Biden hailed the decision in a statement Friday as an important step to “help build momentum towards Israel’s deeper integration into the region.”
There has been hardly any mention of the Palestinians over the past two days, as Biden has praised Israel as a democracy that shares American values. At a press conference with Biden, Lapid invoked the US civil rights movement to portray Israel as a bastion of freedom.
It all boils down to hypocrisy towards the Palestinians, who have endured 55 years of unending military occupation.
“The idea of ​​shared values ​​really gives me a stomachache,” said Diana Buttu, a Palestinian lawyer and political analyst. “I don’t think Israeli values ​​are anything that people should strive towards.”
Both Biden and Lapid have said they support an eventual two-state solution to ensure that Israel remains a Jewish-majority country. But their approach, often called “economic peace,” has limitations.
Mr. Mustafa Barghouti, a veteran Palestinian activist, said Biden is trying to marginalize the Palestinian issue. help Israel kill and put an end to the possibility of eventual peace.”
At this point, the Palestinians’ goal of an independent state in east Jerusalem, the West Bank and Gaza – territories Israel captured in the 1967 Mideast war – seems more distant than ever. .
Israel is expanding settlements in the annexed east of Jerusalem and the West Bank, now home to some 700,000 Jewish settlers. Palestinians see the settlements – many of them resembling vast suburbs – as the main obstacle to peace, because they create the land on which a Palestinian state will be established. Most of the world considers them illegal.
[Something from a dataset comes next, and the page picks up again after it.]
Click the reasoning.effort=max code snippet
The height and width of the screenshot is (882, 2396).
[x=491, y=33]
Prominent human rights groups have concluded that Israel’s seemingly permanent control of millions of Palestinians has racist connotations. One of those groups, Israel’s B’Tselem, hung banners in the West Bank visible from the president’s motorcade.
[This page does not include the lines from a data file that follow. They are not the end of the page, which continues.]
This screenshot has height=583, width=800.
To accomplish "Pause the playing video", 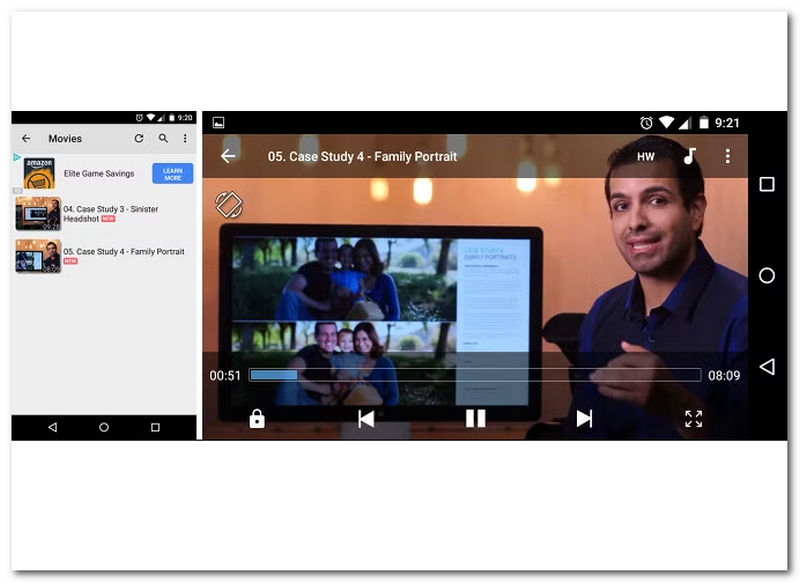I will tap(475, 419).
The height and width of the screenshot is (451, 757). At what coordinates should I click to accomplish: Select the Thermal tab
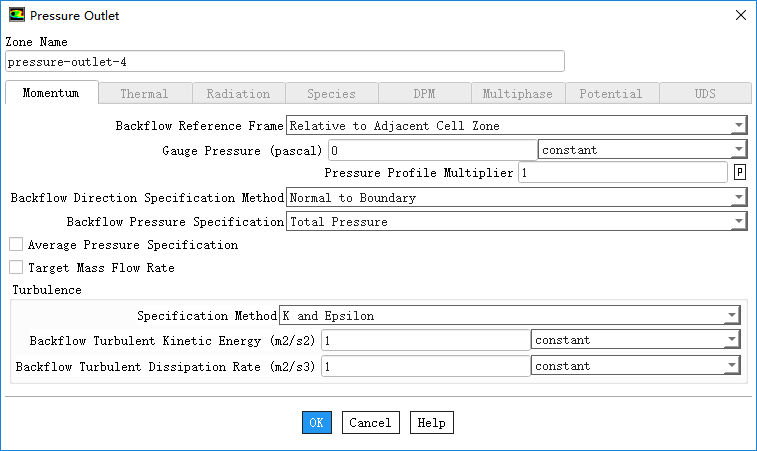(x=144, y=94)

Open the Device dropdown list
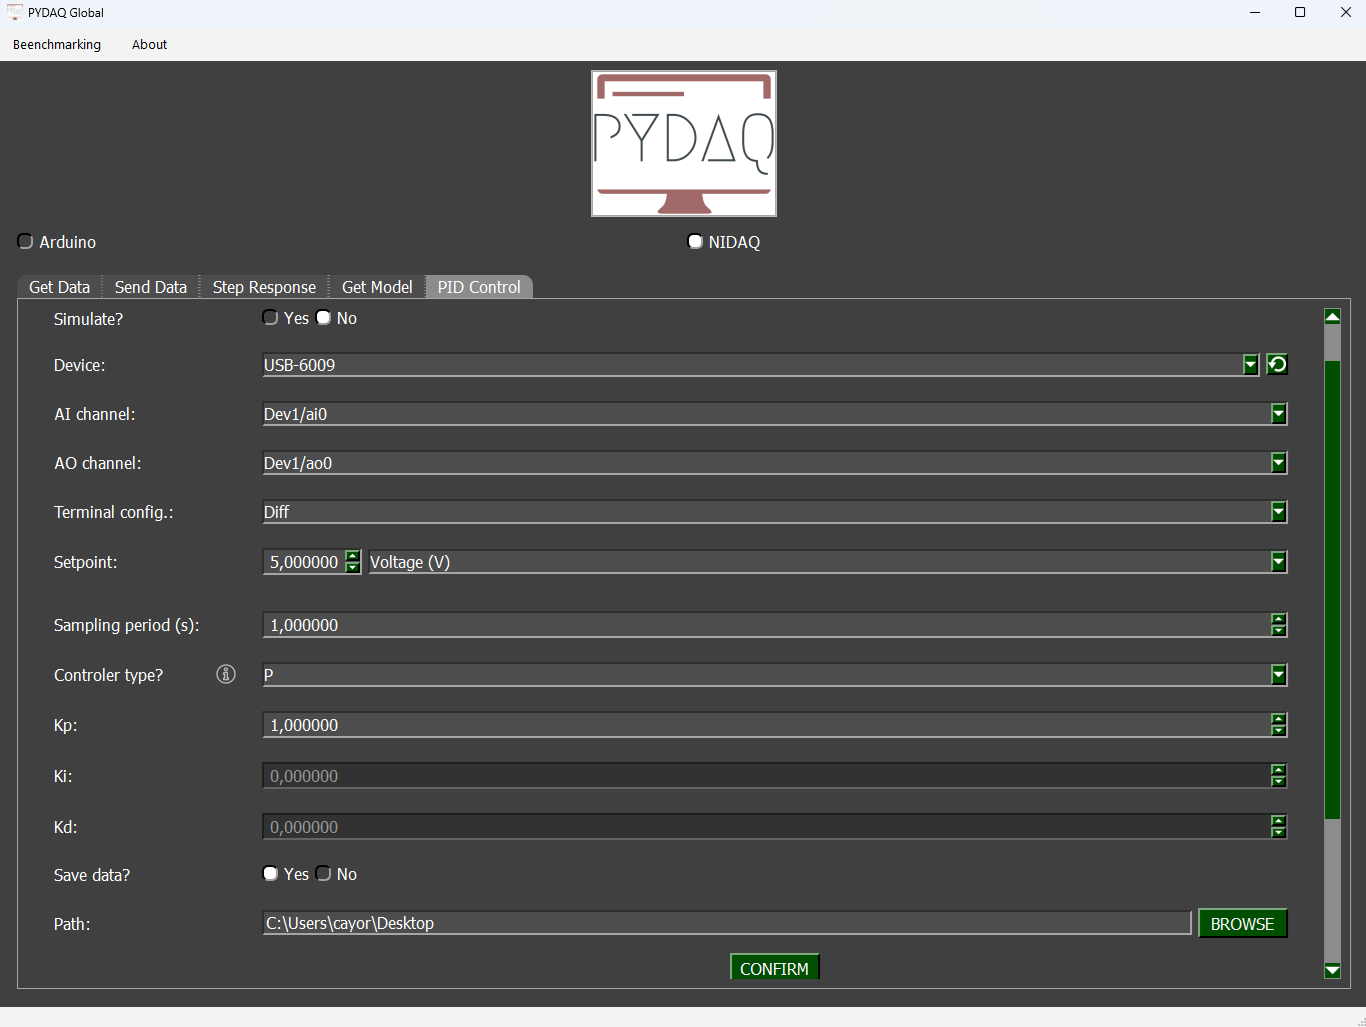(1250, 365)
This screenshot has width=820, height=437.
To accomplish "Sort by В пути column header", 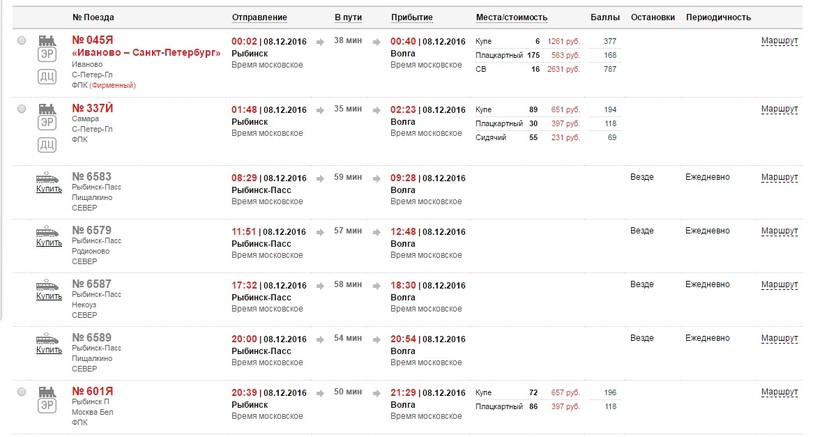I will pyautogui.click(x=347, y=18).
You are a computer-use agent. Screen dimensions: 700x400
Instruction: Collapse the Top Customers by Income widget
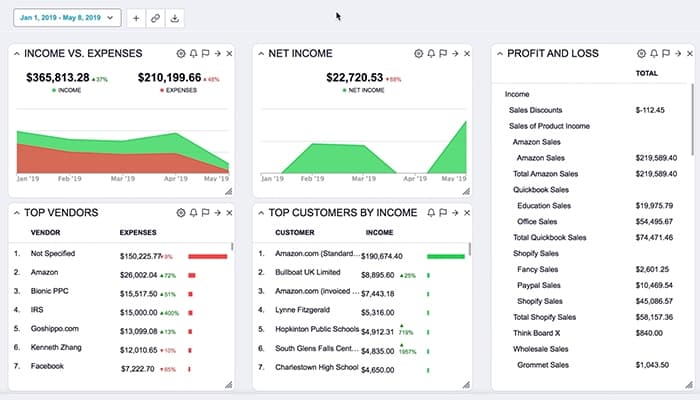(x=259, y=213)
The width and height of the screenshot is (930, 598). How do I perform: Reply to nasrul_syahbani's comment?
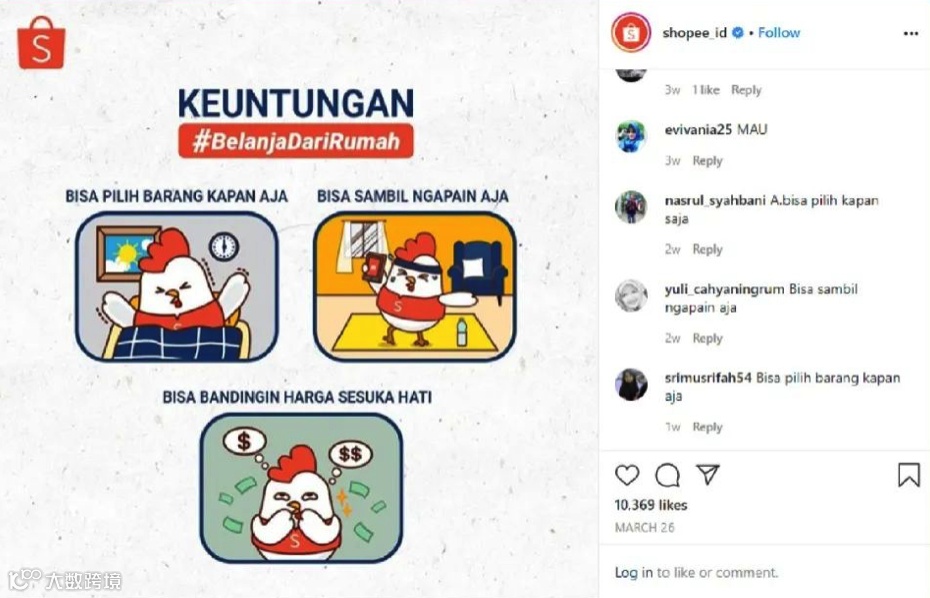(708, 249)
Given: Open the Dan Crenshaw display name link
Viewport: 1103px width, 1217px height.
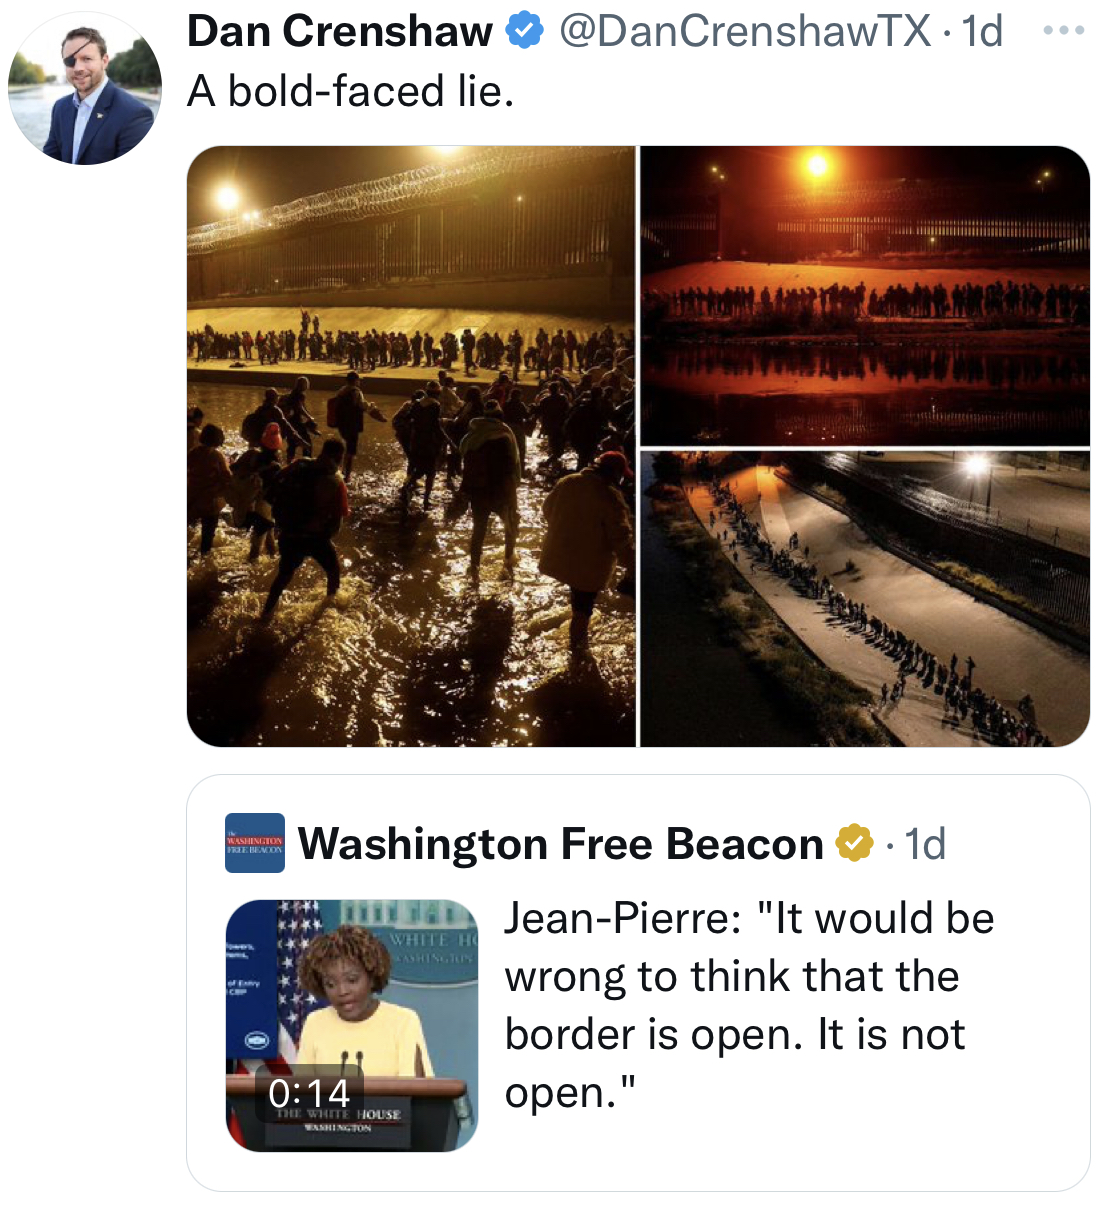Looking at the screenshot, I should [x=340, y=31].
Israel dismisses the label as an attack on its very existence, even though two former Israeli prime ministers warned years ago that their country would be viewed as such if no two-way agreement was reached. state with the Palestinians. The US also denied the accusations of racism.
Other banners along the convoy route called for justice for Palestinian-American journalist Shireen Abu Akleh, who was killed in an Israeli military raid in the West Bank in May. Israel says she may have been hit by Palestinian bullets, while AP and other media investigations in favor of Palestinian witnesses say she was shot by Israeli forces. .
The US said she was likely unintentionally killed by the Israeli military, but did not say how they reached those conclusions. That angered many Palestinians, including Abu Akleh’s family, who accused the US of trying to help Israel avoid responsibility for her death.
In Bethlehem, Palestinian journalists covering Biden’s visit wore black T-shirts with an image of Abu Akleh on the front in solidarity with their slain colleague.